Task to complete: Return the records, each one exactly as written.

Record excerpts:
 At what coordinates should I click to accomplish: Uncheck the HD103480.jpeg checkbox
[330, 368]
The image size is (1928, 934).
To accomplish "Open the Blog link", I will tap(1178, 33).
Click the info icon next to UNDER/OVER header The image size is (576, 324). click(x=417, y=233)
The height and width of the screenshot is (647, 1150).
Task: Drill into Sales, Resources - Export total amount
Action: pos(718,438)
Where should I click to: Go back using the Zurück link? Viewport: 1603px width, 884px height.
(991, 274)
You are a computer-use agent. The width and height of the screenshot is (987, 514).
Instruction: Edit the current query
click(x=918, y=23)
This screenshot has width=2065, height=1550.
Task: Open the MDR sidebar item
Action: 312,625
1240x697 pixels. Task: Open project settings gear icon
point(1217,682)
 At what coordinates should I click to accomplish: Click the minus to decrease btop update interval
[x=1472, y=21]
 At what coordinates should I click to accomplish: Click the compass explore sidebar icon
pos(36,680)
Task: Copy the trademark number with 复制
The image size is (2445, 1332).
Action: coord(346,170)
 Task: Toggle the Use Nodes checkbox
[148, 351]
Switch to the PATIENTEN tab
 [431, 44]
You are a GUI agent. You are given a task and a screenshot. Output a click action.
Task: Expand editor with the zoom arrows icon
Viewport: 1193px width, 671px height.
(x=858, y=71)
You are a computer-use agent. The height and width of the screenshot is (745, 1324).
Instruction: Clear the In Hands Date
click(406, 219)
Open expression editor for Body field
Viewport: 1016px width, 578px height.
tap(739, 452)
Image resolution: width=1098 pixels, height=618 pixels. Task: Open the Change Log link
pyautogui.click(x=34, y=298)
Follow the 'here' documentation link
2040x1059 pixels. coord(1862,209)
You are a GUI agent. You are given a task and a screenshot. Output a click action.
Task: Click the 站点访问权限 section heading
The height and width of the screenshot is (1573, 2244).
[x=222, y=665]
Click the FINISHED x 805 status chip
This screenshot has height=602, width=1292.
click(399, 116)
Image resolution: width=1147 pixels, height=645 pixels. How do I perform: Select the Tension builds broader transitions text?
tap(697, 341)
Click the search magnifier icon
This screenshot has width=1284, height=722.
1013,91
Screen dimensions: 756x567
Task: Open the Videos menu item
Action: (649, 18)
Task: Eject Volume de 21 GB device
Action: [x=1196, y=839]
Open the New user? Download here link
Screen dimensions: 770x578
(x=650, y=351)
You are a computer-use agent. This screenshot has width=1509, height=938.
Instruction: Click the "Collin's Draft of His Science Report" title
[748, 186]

Expected answer:
 At what coordinates should I click to accomplish: Uncheck the HD103480.jpeg checkbox
[330, 368]
The image size is (1928, 934).
To accomplish "Open the Blog link", I will tap(1178, 33).
Click the info icon next to UNDER/OVER header The image size is (576, 324). click(x=417, y=233)
The height and width of the screenshot is (647, 1150).
Task: Drill into Sales, Resources - Export total amount
Action: pos(718,438)
Where should I click to: Go back using the Zurück link? Viewport: 1603px width, 884px height.
(991, 274)
You are a computer-use agent. The width and height of the screenshot is (987, 514).
Instruction: Edit the current query
click(x=918, y=23)
This screenshot has width=2065, height=1550.
Task: Open the MDR sidebar item
Action: 312,625
1240x697 pixels. Task: Open project settings gear icon
point(1217,682)
 At what coordinates should I click to accomplish: Click the minus to decrease btop update interval
[x=1472, y=21]
 At what coordinates should I click to accomplish: Click the compass explore sidebar icon
pos(36,680)
Task: Copy the trademark number with 复制
The image size is (2445, 1332).
Action: coord(346,170)
 Task: Toggle the Use Nodes checkbox
[148, 351]
Switch to the PATIENTEN tab
 [431, 44]
You are a GUI agent. You are given a task and a screenshot. Output a click action.
Task: Expand editor with the zoom arrows icon
Viewport: 1193px width, 671px height.
(x=858, y=71)
You are a computer-use agent. The height and width of the screenshot is (745, 1324).
Instruction: Clear the In Hands Date
click(406, 219)
Open expression editor for Body field
Viewport: 1016px width, 578px height.
tap(739, 452)
Image resolution: width=1098 pixels, height=618 pixels. Task: Open the Change Log link
pyautogui.click(x=34, y=298)
Follow the 'here' documentation link
2040x1059 pixels. coord(1862,209)
You are a GUI agent. You are given a task and a screenshot. Output a click action.
Task: Click the 站点访问权限 section heading
The height and width of the screenshot is (1573, 2244).
[x=222, y=665]
Click the FINISHED x 805 status chip
This screenshot has height=602, width=1292.
click(399, 116)
Image resolution: width=1147 pixels, height=645 pixels. How do I perform: Select the Tension builds broader transitions text?
tap(697, 341)
Click the search magnifier icon
This screenshot has width=1284, height=722.
1013,91
Screen dimensions: 756x567
Task: Open the Videos menu item
Action: (649, 18)
Task: Eject Volume de 21 GB device
Action: [x=1196, y=839]
Open the New user? Download here link
Screen dimensions: 770x578
(x=650, y=351)
You are a computer-use agent. This screenshot has width=1509, height=938.
Instruction: Click the "Collin's Draft of His Science Report" title
[748, 186]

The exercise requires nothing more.